There is a lot of buzz in the world of machine learning (ML) and as a layperson it can be hard to keep up with it all. Therefore, we decided to write down some of our thoughts and musings on how we are approaching ML at Netdata.
Our Approach to Machine Learning (ML)
We’ll touch on the current state of applied ML in industry in general, and zoom in on ML in the monitoring industry. We’ll discuss how we can leverage “good honest ML” to punch above our weight and add some useful and novel features for our users over the next few years.
No nonsense, ever
This is first for a reason. Too many companies in too many industries try to mystify and oversell ML-based features. These narratives are used to generate hype but they put up artificial barriers to a wider understanding how ML actually works. Ideally, we would like to end up in a world where ML is just another tool in the shed. Therefore, we will actually explain in detail how our ML works under the hood. Knowledge is the best way to empower our community to understand the cases where various ML-based features might not be so reliable and cases where they can be very useful.
Whenever I see competitors or new startups in the observability and monitoring space putting “AIOps” as a central selling point, I get curious and try to dig deeper. I visit their docs and actually try to understand: (1) How are they actually formulating the problem to make it amenable to ML? (2) What ML techniques are they actually using?
9 times out of 10 I am left none the wiser, even though I have been an ML practitioner of many years.
In contrast, if you want to learn a little about how our unsupervised anomaly detection works, you can just check out the README.md right next to the code. The first few paragraphs straight off the bat tell you the algorithm is based on good old kmeans clustering. In the notes there are further presentations (feel free to add a comment) and even a python-based colab notebook to go into more detail if you are so inclined.

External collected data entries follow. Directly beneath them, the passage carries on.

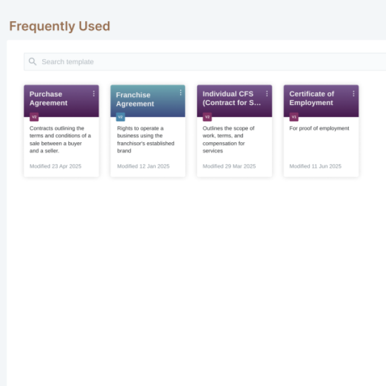386x386 pixels.
Task: Click the Certificate of Employment version badge
Action: [x=294, y=117]
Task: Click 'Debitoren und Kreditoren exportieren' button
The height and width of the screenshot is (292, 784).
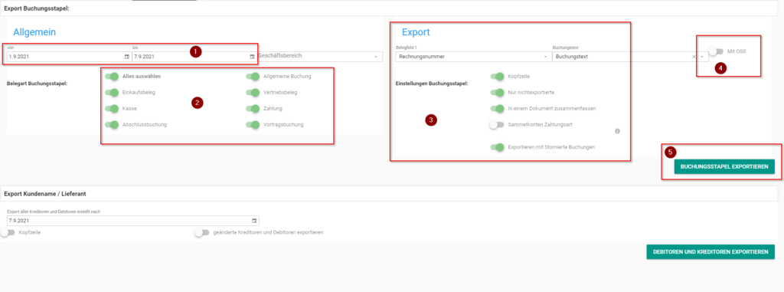Action: (x=711, y=252)
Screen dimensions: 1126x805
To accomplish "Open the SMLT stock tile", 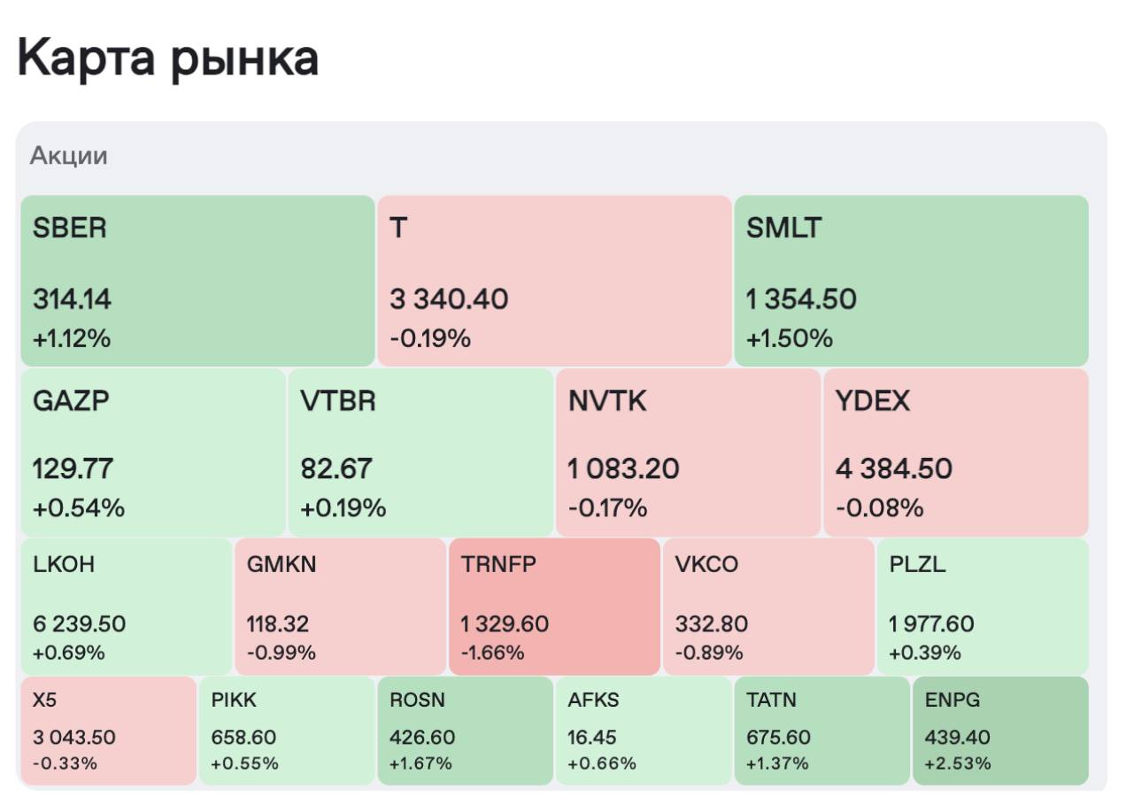I will coord(911,280).
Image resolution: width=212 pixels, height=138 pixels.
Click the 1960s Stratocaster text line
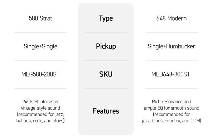(x=41, y=101)
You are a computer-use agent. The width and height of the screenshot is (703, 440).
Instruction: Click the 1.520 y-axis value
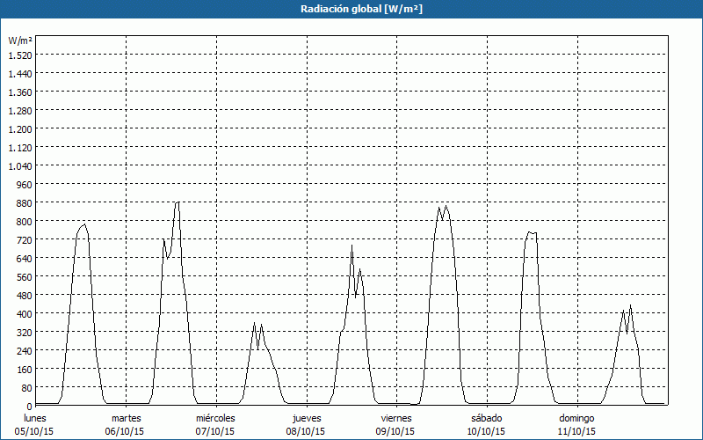click(19, 55)
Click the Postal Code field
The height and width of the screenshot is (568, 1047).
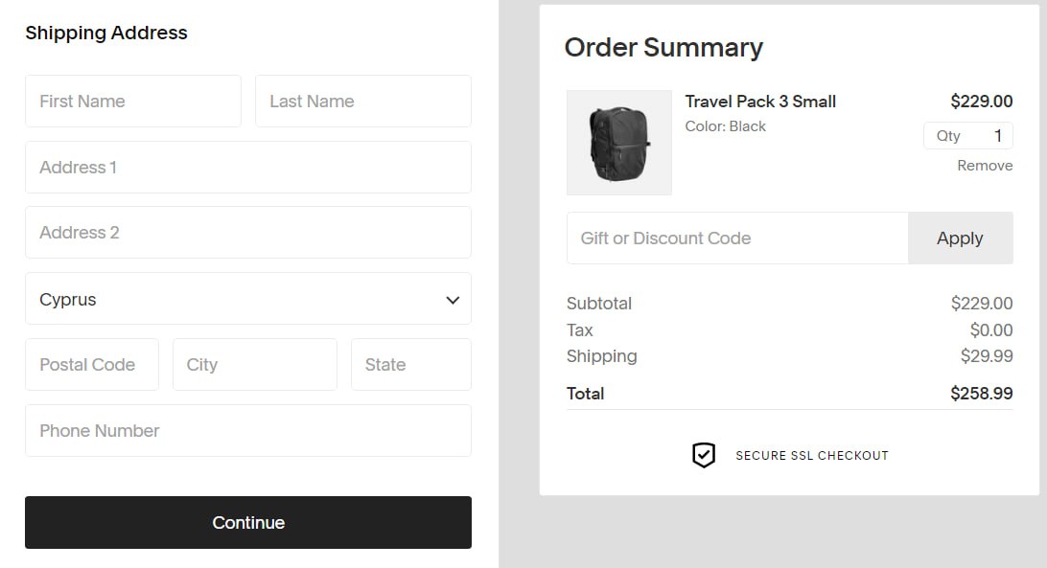click(92, 365)
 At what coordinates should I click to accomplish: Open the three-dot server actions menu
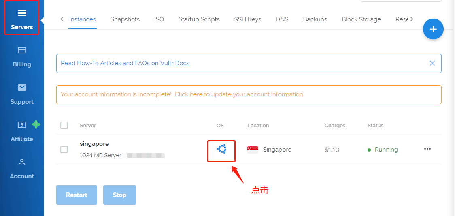[x=427, y=149]
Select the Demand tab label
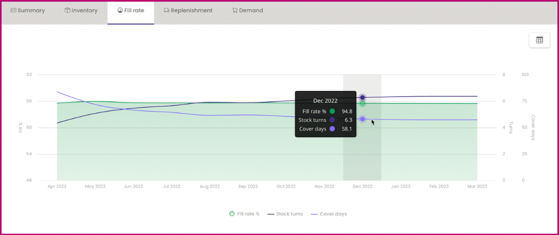This screenshot has width=559, height=235. [x=251, y=11]
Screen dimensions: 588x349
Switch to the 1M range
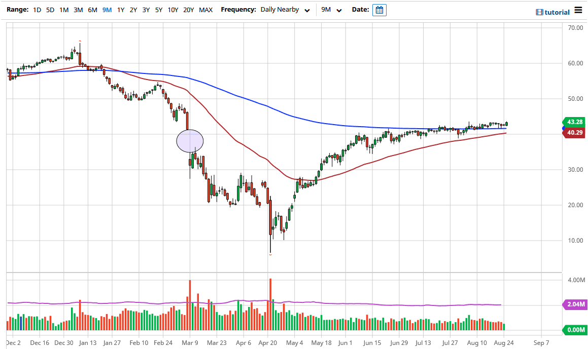tap(64, 10)
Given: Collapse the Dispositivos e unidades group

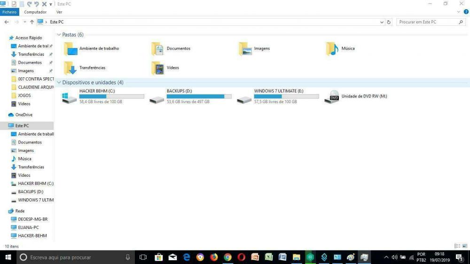Looking at the screenshot, I should (59, 83).
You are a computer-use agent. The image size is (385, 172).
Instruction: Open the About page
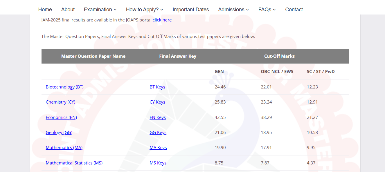[x=68, y=9]
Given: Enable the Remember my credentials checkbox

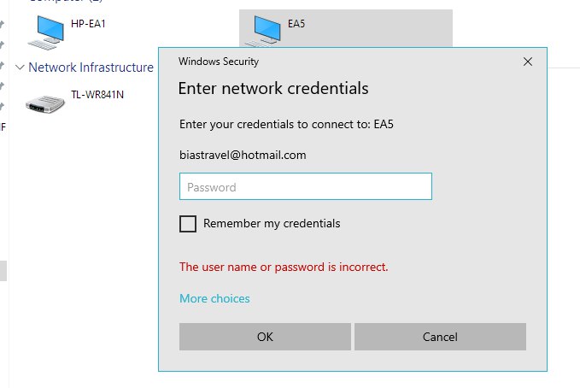Looking at the screenshot, I should click(x=188, y=224).
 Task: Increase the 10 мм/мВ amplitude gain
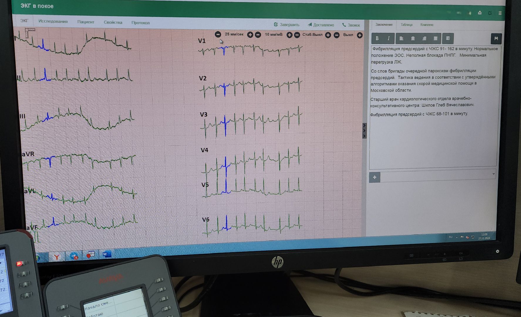[289, 35]
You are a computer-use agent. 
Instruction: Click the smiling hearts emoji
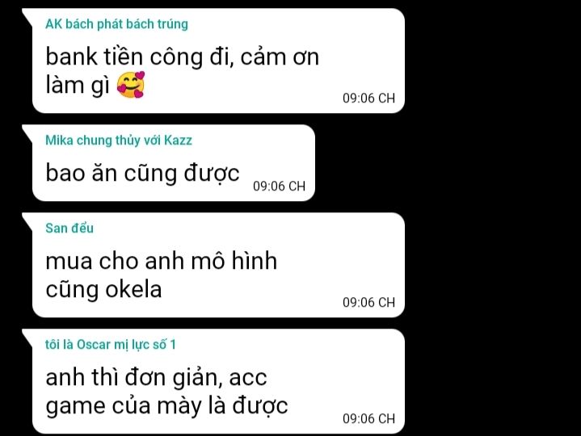tap(131, 85)
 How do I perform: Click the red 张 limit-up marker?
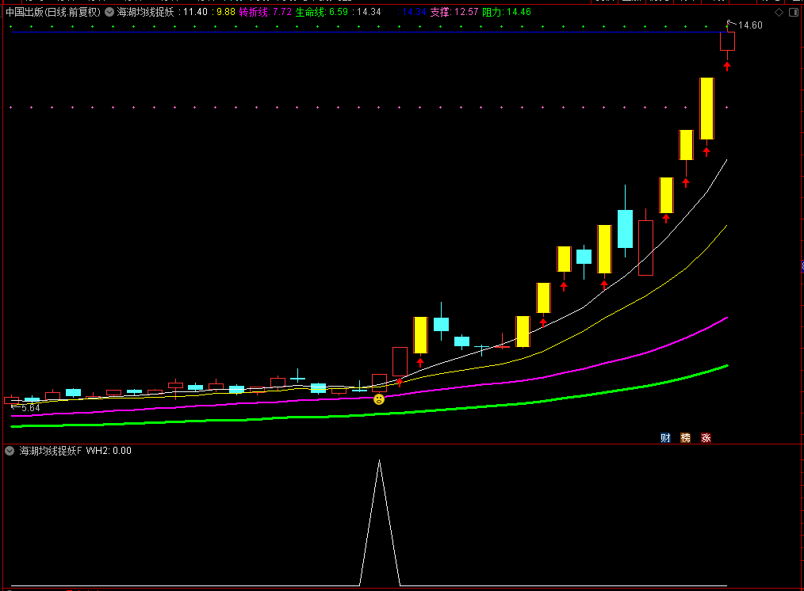(706, 438)
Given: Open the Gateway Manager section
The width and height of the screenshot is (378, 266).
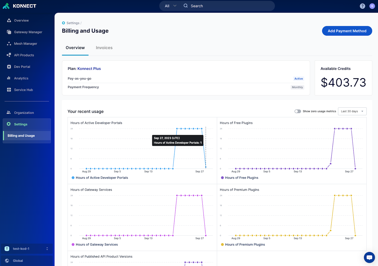Looking at the screenshot, I should coord(28,32).
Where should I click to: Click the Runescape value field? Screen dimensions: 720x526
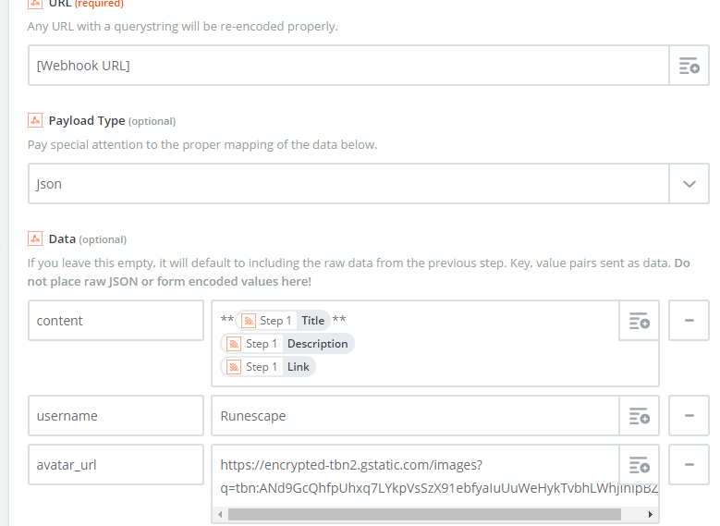[x=414, y=416]

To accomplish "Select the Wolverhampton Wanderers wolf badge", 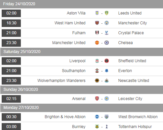I will (x=97, y=81).
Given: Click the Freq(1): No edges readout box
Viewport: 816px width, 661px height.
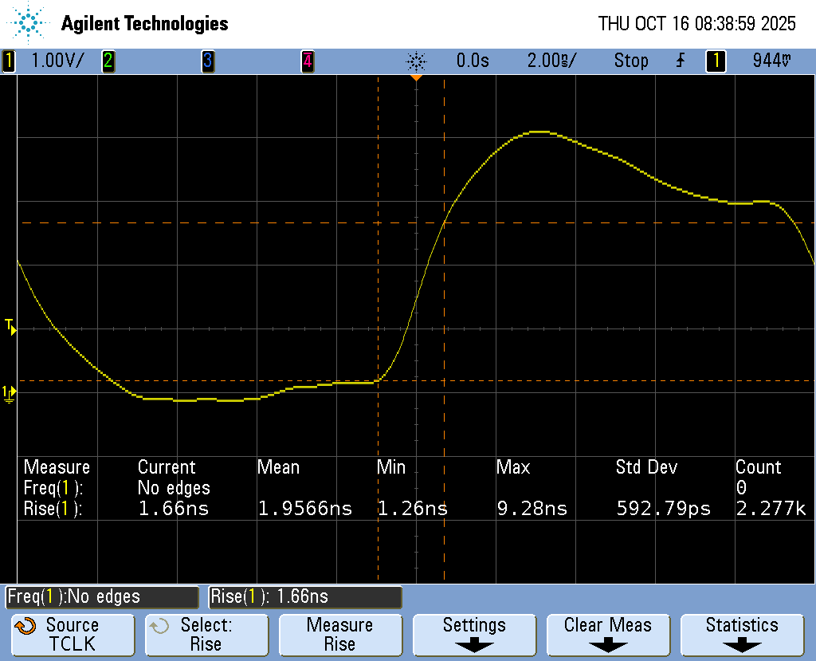Looking at the screenshot, I should point(102,596).
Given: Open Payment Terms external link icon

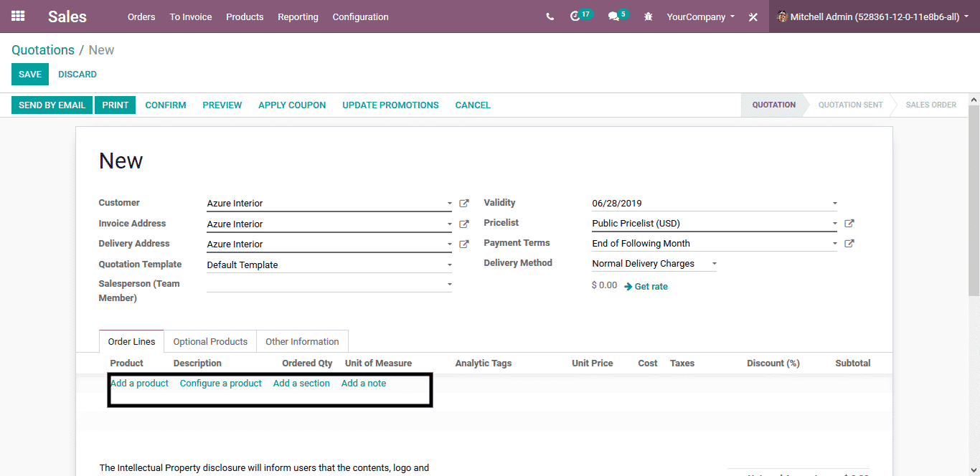Looking at the screenshot, I should pos(849,244).

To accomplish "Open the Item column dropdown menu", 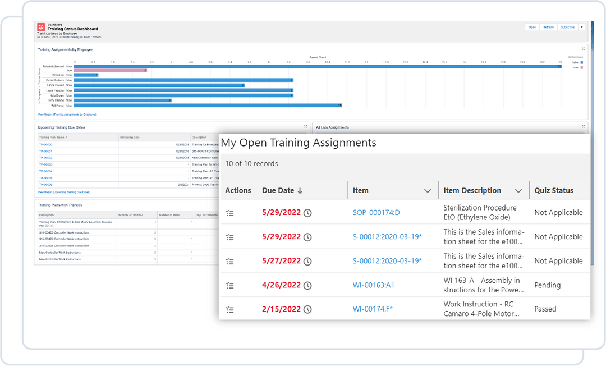I will point(428,190).
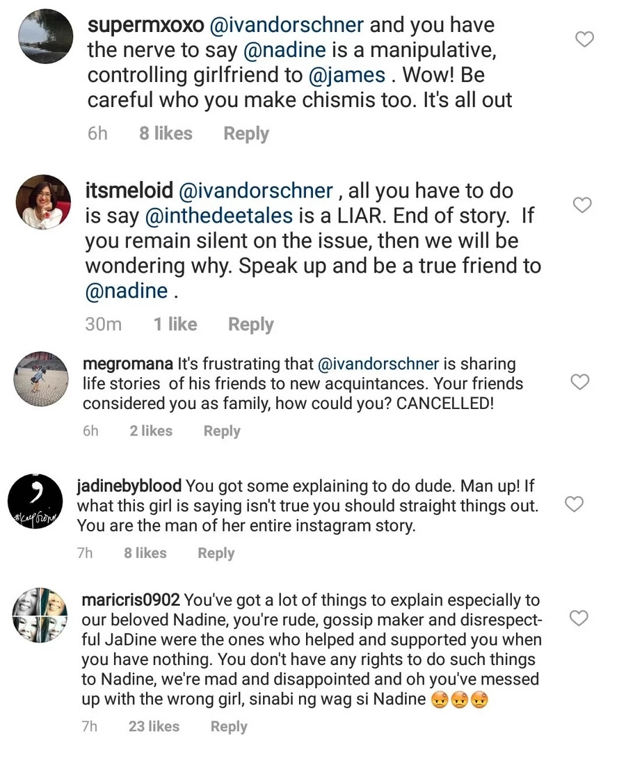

Companies should rejoice and take pride in openly explaining how their ML works. Laying out the various pros and cons of their approach helps users be more informed when they use these features.
Observability is actually behind when it comes to ML
When you compare the observability industry to other industries like advertising, finance, or technology in general, observability is actually quite far behind when it comes to leveraging ML as a core building block. A lot of what people call “AIOps” is actually just “fancy plumbing” (auto discovery, open standards for integrations, good solid data engineering etc). Fancy plumbing is very important and impressive in its own right (it's a core part of what Netdata Cloud does) but it is not ML.
There are some exceptions to the rule here. More and more companies in the space are building out ML-driven capabilities but it’s still considered special or novel to leverage ML in the observability space. Whereas in industries like advertising or finance, concepts like click-through rate prediction or churn prediction are core to what those businesses actually do.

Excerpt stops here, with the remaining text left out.